Posted by Sean Owen <so...@cloudera.com>.

I think it's on the table but not yet merged?
https://issues.apache.org/jira/browse/SPARK-1216

On Tue, Sep 16, 2014 at 10:04 PM, st553 <st...@gmail.com> wrote:
> Does MLlib provide utility functions to do this kind of encoding?
>
>
>
> --
> View this message in context: http://apache-spark-user-list.1001560.n3.nabble.com/Categorical-Features-for-K-Means-Clustering-tp9416p14394.html
> Sent from the Apache Spark User List mailing list archive at Nabble.com.
>
> ---------------------------------------------------------------------
> To unsubscribe, e-mail: user-unsubscribe@spark.apache.org
> For additional commands, e-mail: user-help@spark.apache.org
>

---------------------------------------------------------------------
To unsubscribe, e-mail: user-unsubscribe@spark.apache.org
For additional commands, e-mail: user-help@spark.apache.org

Re: Categorical Features for K-Means Clustering

Posted by st553 <st...@gmail.com>.

Does MLlib provide utility functions to do this kind of encoding?



--
View this message in context: http://apache-spark-user-list.1001560.n3.nabble.com/Categorical-Features-for-K-Means-Clustering-tp9416p14394.html
Sent from the Apache Spark User List mailing list archive at Nabble.com.

---------------------------------------------------------------------
To unsubscribe, e-mail: user-unsubscribe@spark.apache.org
For additional commands, e-mail: user-help@spark.apache.org

Re: Categorical Features for K-Means Clustering

Posted by Wen Phan <we...@mac.com>.

I see.  So, basically, kind of like dummy variables like with regressions.  Thanks, Sean.

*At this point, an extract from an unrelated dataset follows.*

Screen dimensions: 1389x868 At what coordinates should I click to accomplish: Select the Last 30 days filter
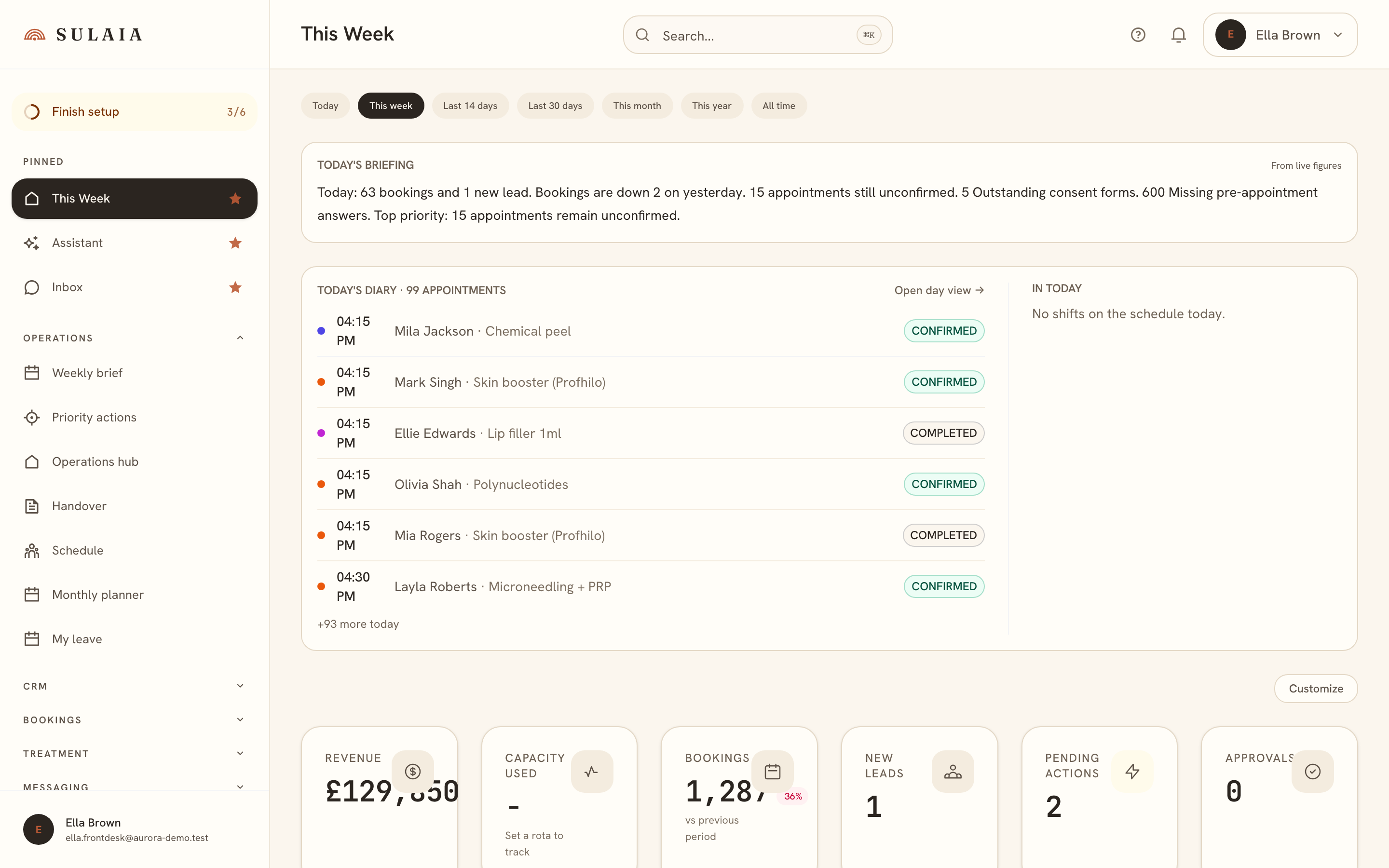tap(555, 106)
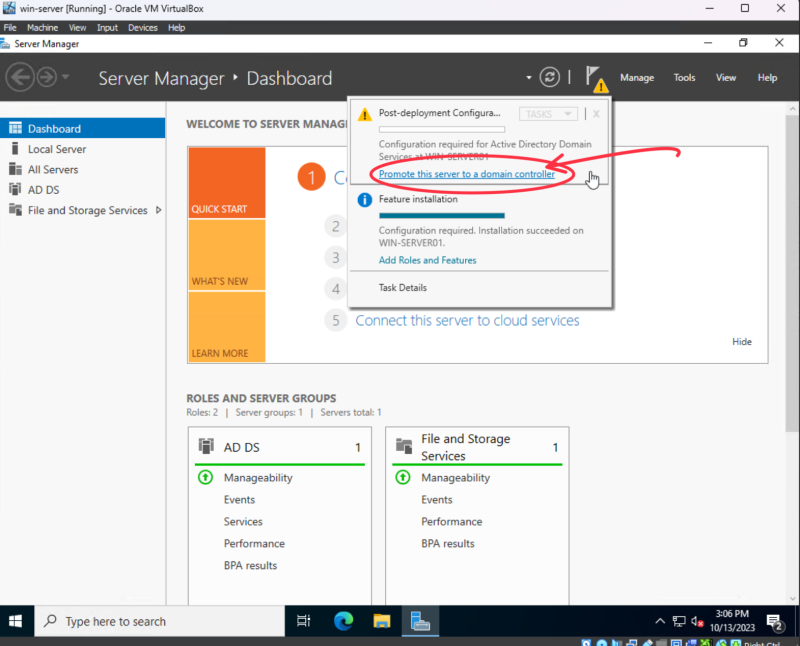
Task: Open the TASKS dropdown in notification
Action: click(548, 114)
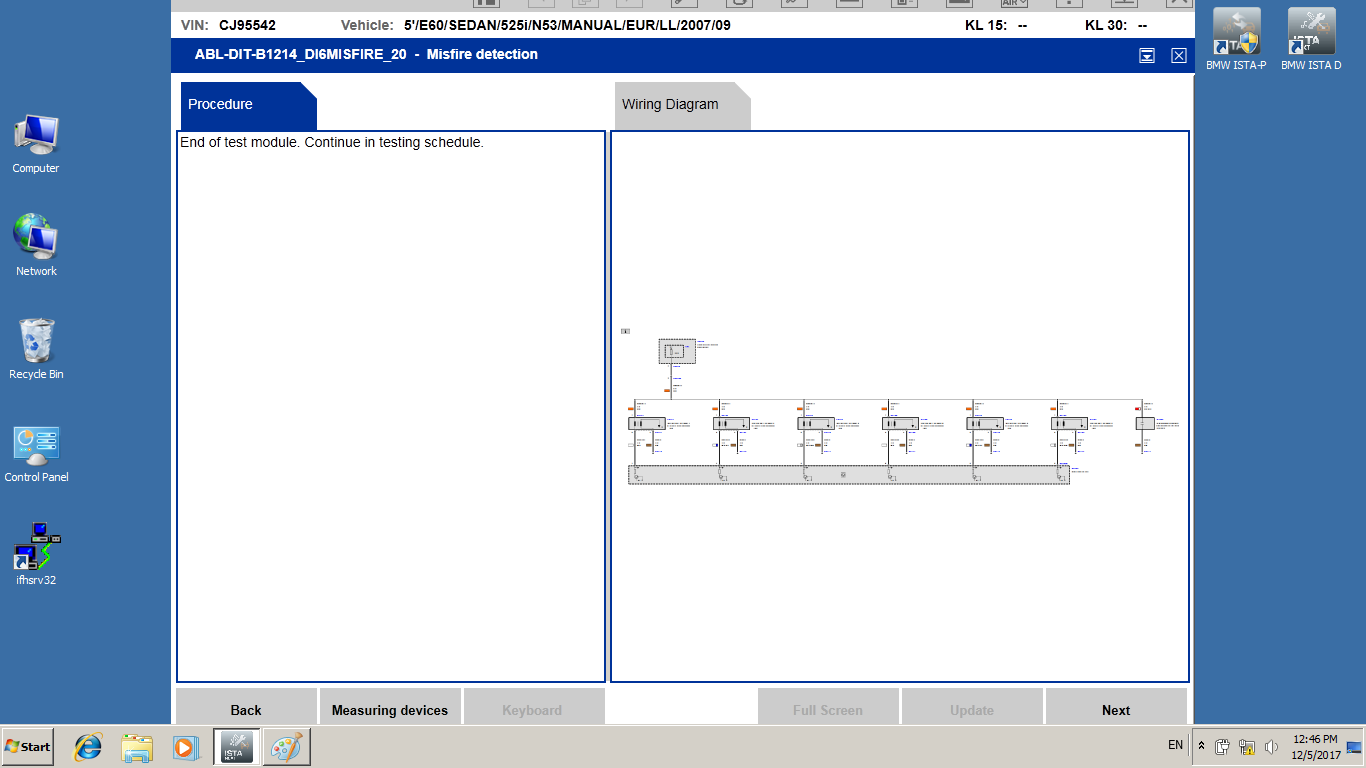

On Jul 11, 2014, at 10:11 AM, Sean Owen <so...@cloudera.com> wrote:

> Since you can't define your own distance function, you will need to
> convert these to numeric dimensions. 1-of-n encoding can work OK,
> depending on your use case. So a dimension that takes on 3 categorical
> values, becomes 3 dimensions, of which all are 0 except one that has
> value 1.
> 
> On Fri, Jul 11, 2014 at 3:07 PM, Wen Phan <we...@mac.com> wrote:
>> Hi Folks,
>> 
>> Does any one have experience or recommendations on incorporating categorical features (attributes) into k-means clustering in Spark?  In other words, I want to cluster on a set of attributes that include categorical variables.
>> 
>> I know I could probably implement some custom code to parse and calculate my own similarity function, but I wanted to reach out before I did so.  I’d also prefer to take advantage of the k-means\parallel initialization feature of the model in MLlib, so an MLlib-based implementation would be preferred.
>> 
>> Thanks in advance.
>> 
>> Best,
>> 
>> -Wen

Re: Categorical Features for K-Means Clustering

Posted by Sean Owen <so...@cloudera.com>.

Since you can't define your own distance function, you will need to
convert these to numeric dimensions. 1-of-n encoding can work OK,
depending on your use case. So a dimension that takes on 3 categorical
values, becomes 3 dimensions, of which all are 0 except one that has
value 1.

On Fri, Jul 11, 2014 at 3:07 PM, Wen Phan <we...@mac.com> wrote:
> Hi Folks,
>
> Does any one have experience or recommendations on incorporating categorical features (attributes) into k-means clustering in Spark?  In other words, I want to cluster on a set of attributes that include categorical variables.
>
> I know I could probably implement some custom code to parse and calculate my own similarity function, but I wanted to reach out before I did so.  I’d also prefer to take advantage of the k-means\parallel initialization feature of the model in MLlib, so an MLlib-based implementation would be preferred.
>
> Thanks in advance.
>
> Best,
>
> -Wen